Binyamin Netanyahu, the Israeli prime minister, declared a 10-month suspension of settlement construction in the occupied West Bank earlier this month but the temporary halt does not include east Jerusalem.
"We make a distinction between the West Bank and Jerusalem. Jerusalem is our capital and remains such,'' Mark Regev, a government spokesman, said on Monday.
Palestinian demands
The Palestinians have refused to reopen peace talks, which broke down a year ago, until Netanyahu halts all settlement construction in the West Bank and east Jerusalem.
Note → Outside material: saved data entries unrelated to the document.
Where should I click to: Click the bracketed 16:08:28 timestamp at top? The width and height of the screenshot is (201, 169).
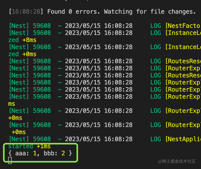[x=26, y=11]
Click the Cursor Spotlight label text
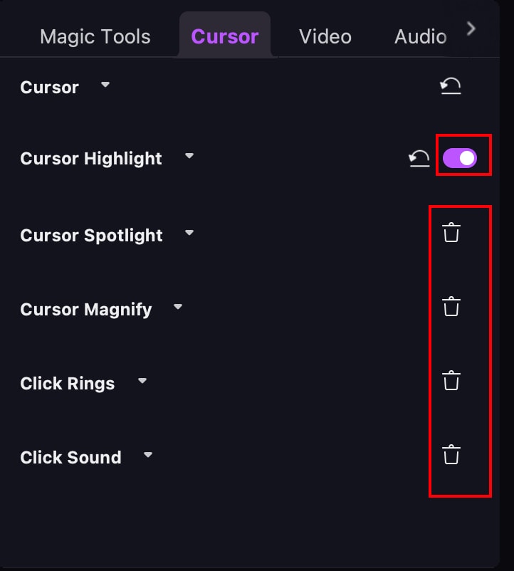 pyautogui.click(x=91, y=236)
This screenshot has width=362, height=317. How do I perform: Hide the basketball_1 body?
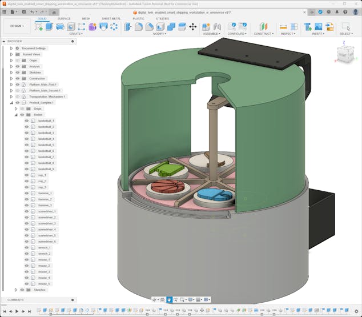pos(26,121)
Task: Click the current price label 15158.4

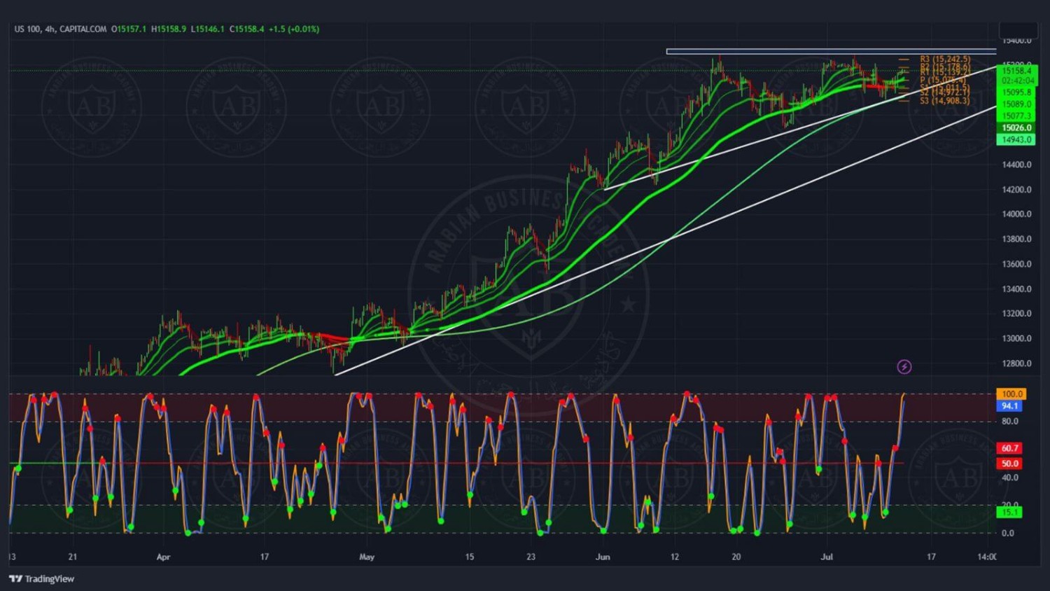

Palestinians claim east Jerusalem as the capital of any future state and consider Jewish neighbourhoods there to be settlements.
Monday's announcement invited construction companies to bid to build 198 housing units in Pisgat Zeev, 377 homes in Neve Yaakov and 117 dwellings in Har Homa.
The United States has been trying to bring together Palestinian and Israeli leaders to resume their negotiations in recent months.
A US official said the approval of new apartments in east Jerusalem was another blow to peace efforts.
"We feel that unilateral actions make it harder for people to get back together at the table, and that's what our goals are," the official said, speaking on condition of anonymity.
"We also have mentioned in the past, and Secretary [of state Hillary] Clinton has mentioned, that we consider all the Israeli settlements to be beyond the pale of what we wish to see going on, and are not helpful, again, to getting the two sides back to the table," he said.
On November 16, Israel gave its approval for 900 new housing units in another east Jerusalem settlement.
Israel's 10-month moratorium on construction in the West Bank, which Netanyahu said was to encourage the resumption of the peace talks, excludes public buildings and building on 3,000 settlement homes already under way.
About 190,000 Israelis live in east Jerusalem and another 290,000 settlers currently live in the occupied West Bank.
Netanyahu was due to travel to Egypt on Tuesday to meet Hosni Mubarak, the president, to discuss Middle East peacemaking.